Ideias como a Lei Municipal 18.643/2019, que referendou o desligamento da fiscalização eletrônica à noite no Recife, poderiam não se consolidar se o Plano de Mobilidade Urbana (PMU) estivesse pronto, vigorando na cidade. Não foi à toa que, do Japão – para onde se mudou este ano –, o principal mentor e executor do plano recifense, o engenheiro Sideney Schreiner, ex-diretor executivo de planejamento da Mobilidade do Instituto da Cidade Pelópidas Silveira (ICPS), reagiu contra a legislação nas redes sociais, criticando a sua sanção e destacando que ela é um passo contrário ao que foi estabelecido na política municipal de mobilidade urbana, construída com a participação da sociedade e baseada em amplo estudo técnico e de conhecimento dos vereadores do Recife. E com razão. Enquanto o PMU prevê avanços na segurança viária com mecanismos para desestimular o uso do automóvel, incluindo até rodízio e pedágio urbano, a capital faz um caminho contrário e, agora, referendado por uma legislação municipal que ampliou em 1h a não autuação de avanços de semáforos das 22h às 5h em toda a cidade.

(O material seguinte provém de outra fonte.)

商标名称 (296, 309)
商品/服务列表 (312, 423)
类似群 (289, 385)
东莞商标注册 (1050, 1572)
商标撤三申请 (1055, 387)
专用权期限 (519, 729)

Na avaliação de quem luta por um trânsito menos violento e cidades mais humanas, menos motorizadas, trata-se de um retrocesso. Involução que muitas cidades brasileiras poderão vivenciar a qualquer momento – caso as Câmaras Municipais pensem como pensou o vereador Carlos Gueiros, do PSB e autor da lei que referendou o desligamento. Isso porque, assim como o Recife, são muitos os municípios brasileiros que desde 2012 – quando foi criada a Lei 12.587/2012, conhecida como a Lei da Mobilidade Urbana – arrastam a elaboração dos PMUs. Dados do Ministério do Desenvolvimento Regional (MDR, antigo Ministério das Cidades), comprovam a displicência das gestões municipais em relação à exigência. Das 3.342 cidades que deveriam ter PMUs (por terem mais de 20 mil habitantes), até o mês de setembro apenas 834 municípios declararam possuir o documento ou estar em processo de elaboração. Os dados são de um levantamento elaborado pela Secretaria Nacional de Mobilidade e Serviços Urbanos (Semob), do MDR. Destacando que, pelas exigências da Lei da Mobilidade Urbana, 60% das cidades brasileiras já deveriam ter elaborado seus planos.

 

Confira a série sobre o Plano de Mobilidade Urbana do Recife

Plano de Mobilidade do Recife terá como princípio o desestímulo ao uso do automóvel

Plano de Mobilidade Urbana do Recife prevê a responsabilidade dividida

Ruas mais lentas para garantir a segurança de pedestres e ciclistas

Rodízio e pedágio à vista no Plano de Mobilidade Urbana do Recife

Plano de Mobilidade Urbana estimula o Recife a meter a colher no transporte público  

 

A expectativa é de que, em 11 anos vamos ter 41 megalópoles com mais de 10 milhões de habitantes no mundo. No Brasil, 84,4% da população vive nas áreas urbanas. Por isso, os PMUs e os PDUIs (Planos de Desenvolvimento Urbano Integrado) são tão importantes. Já existe um desmantelamento no sentido do planejamento. A não entrega dos planos de mobilidade, a não modelagem para mitigação das mudanças climáticas, o Plano Nacional de Habitação que não vai ser revisto e o próprio fim do Ministério das Cidades, que retira o protagonismo do olhar para as cidades, são alguns exemplos”, destaca Vitor Mihessen, do GT Agenda 2030

     

A perda para as cidades é enorme na avaliação de especialistas. “Um dos Objetivos de Desenvolvimento Sustentável (ODS) trata das cidades e comunidades sustentáveis exatamente com o objetivo de tornar as cidades e os assentamentos humanos inclusivos, seguros, resilientes e sustentáveis. Até porque, a expectativa é de que, em 11 anos vamos ter 41 megalópoles com mais de 10 milhões de habitantes no mundo. No Brasil, 84,4% da população vive nas áreas urbanas. Por isso, os PMUs e os PDUIs (Planos de Desenvolvimento Urbano Integrado) são tão importantes. Já existe um desmantelamento no sentido do planejamento. A não entrega dos planos de mobilidade, a não modelagem para mitigação das mudanças climáticas, o Plano Nacional de Habitação que não vai ser revisto e o próprio fim do Ministério das Cidades, que retira o protagonismo do olhar para as cidades, são alguns exemplos”, destaca Vitor Mihessen, coordenador de informação da Casa Fluminense, uma das organizações que integra o Grupo de Trabalho da Sociedade Civil para a Agenda 2030, coalizão que reúne mais de 40 organizações, redes e fóruns da sociedade civil que promovem e monitoram o desenvolvimento inclusivo e sustentável no Brasil.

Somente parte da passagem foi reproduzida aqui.